TEXT:
Credit:  By Larry Parnass | The Berkshire Eagle | December 5, 2017 | www.berkshireeagle.com ~~

SAVOY – One of the first Berkshires towns to allow wind power is poised to prohibit it – before any blades turn.

The turnabout would not affect Minuteman Wind LLC’s permit for a $31 million, five-turbine project on West Hill near the Hawley line.

But the status of that venture remains unclear after a September setback.

Meantime, a petition signed by more than one-fifth of Savoy’s registered voters will trigger back-to-back meetings this month.

The first, Dec. 20, will convene a public hearing on a proposal that the town delete Section 9 of its zoning bylaw, which spells out terms of wind power generation, and add language prohibiting it.

The second, Dec. 21, will ask residents to decide on those changes. Both sessions will start at 6:30 p.m. in the town’s 17 Center Road fire station.

Savoy’s wind power bylaw was approved a decade ago, before construction of the nearby Hoosac Wind project in Monroe and Florida.

For years, Minuteman Wind’s venture percolated along out of sight, as it faced environmental reviews and delays.

With final approval in hand from the Massachusetts Department of Environmental Protection, plans for the 12.5-megawatt installation resurfaced in late 2016, with Palmer Capital Corp. managing it.

In an effort to increase the 425-foot height of its turbines, Minuteman Wind proposed a bylaw change to residents at a special town meeting this fall, only to be soundly rebuffed.

The company said that by increasing the height 30 feet, it could boost electrical output 15 to 20 percent and be in a position to pay more to the town.

Residents said no. Just 53 people backed the change, with 126 against, well short of the two-thirds majority necessary to pass. The Sept. 27 meeting was preceded by a contentious public hearing.

In 2008, two-thirds of residents backed creation of the wind power bylaw, many enticed by promises of new municipal revenues.

Views on wind power in Savoy had changed since 2008, said Salvatore Raciti of Brier Road.

“I think it was largely an economic vote,” he said of the earlier approval.

After the September meeting, Raciti and others shaped a plan to prohibit future wind power projects. They fanned out through town and gathered 119 signatures of registered voters on 18 petitions, obtaining about half the names in two Saturday visits to the transfer station.

“They braved the dump on Saturday and Wednesday night,” Raciti said of the petition group.

The town has 501 registered voters, according to Town Clerk Brenda Smith. One person signed twice and four people who signed are not registered to vote.

John Tynan, the Select Board chairman, said the petition movement picked up on dismay generated in the fall public hearing.

STORED ROWS:
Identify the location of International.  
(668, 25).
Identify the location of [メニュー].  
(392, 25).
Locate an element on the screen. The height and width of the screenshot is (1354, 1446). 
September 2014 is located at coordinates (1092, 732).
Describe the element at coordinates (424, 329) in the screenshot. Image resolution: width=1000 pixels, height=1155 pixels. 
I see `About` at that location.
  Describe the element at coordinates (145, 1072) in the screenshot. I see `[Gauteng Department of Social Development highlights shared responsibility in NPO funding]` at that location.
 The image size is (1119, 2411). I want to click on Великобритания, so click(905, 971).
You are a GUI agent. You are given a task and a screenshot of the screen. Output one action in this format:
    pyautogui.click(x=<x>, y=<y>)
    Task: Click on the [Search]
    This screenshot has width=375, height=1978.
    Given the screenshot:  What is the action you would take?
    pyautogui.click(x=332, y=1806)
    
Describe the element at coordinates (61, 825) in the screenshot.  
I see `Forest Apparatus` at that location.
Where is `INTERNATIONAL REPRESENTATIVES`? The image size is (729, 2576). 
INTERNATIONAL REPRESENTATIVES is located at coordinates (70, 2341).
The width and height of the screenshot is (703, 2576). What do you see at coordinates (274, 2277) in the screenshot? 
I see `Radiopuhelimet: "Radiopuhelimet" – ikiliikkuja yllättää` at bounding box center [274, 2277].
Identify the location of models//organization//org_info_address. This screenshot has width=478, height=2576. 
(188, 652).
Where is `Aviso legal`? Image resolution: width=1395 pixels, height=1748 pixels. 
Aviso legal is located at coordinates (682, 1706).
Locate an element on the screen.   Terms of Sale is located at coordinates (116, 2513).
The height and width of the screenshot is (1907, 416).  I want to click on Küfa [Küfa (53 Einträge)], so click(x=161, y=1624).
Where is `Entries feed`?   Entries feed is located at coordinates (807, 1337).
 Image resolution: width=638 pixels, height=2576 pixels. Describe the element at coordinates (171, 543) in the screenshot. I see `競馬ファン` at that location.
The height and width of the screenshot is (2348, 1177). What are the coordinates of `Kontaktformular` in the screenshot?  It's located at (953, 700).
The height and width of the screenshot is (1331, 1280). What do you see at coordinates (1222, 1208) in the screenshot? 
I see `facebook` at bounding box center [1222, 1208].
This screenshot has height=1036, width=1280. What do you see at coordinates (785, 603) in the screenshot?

DIRECTIONS:
- 1) Answer these questions using the Savoy wind power article:
(a) How many turbines are planned for Minuteman Wind's project on West Hill?
(b) How many people voted against the height change at the Sept. 27 meeting?
(c) How many registered voters does the town have, according to the town clerk?
- 2) Quote the Savoy wind power article word for word, starting at "The town has" and ending at "registered to vote.".
The entries that come after the article are taken from a different source.

EXERCISE RESULTS:
- 1)
(a) Five
(b) 126
(c) 501

- 2)
The town has 501 registered voters, according to Town Clerk Brenda Smith. One person signed twice and four people who signed are not registered to vote.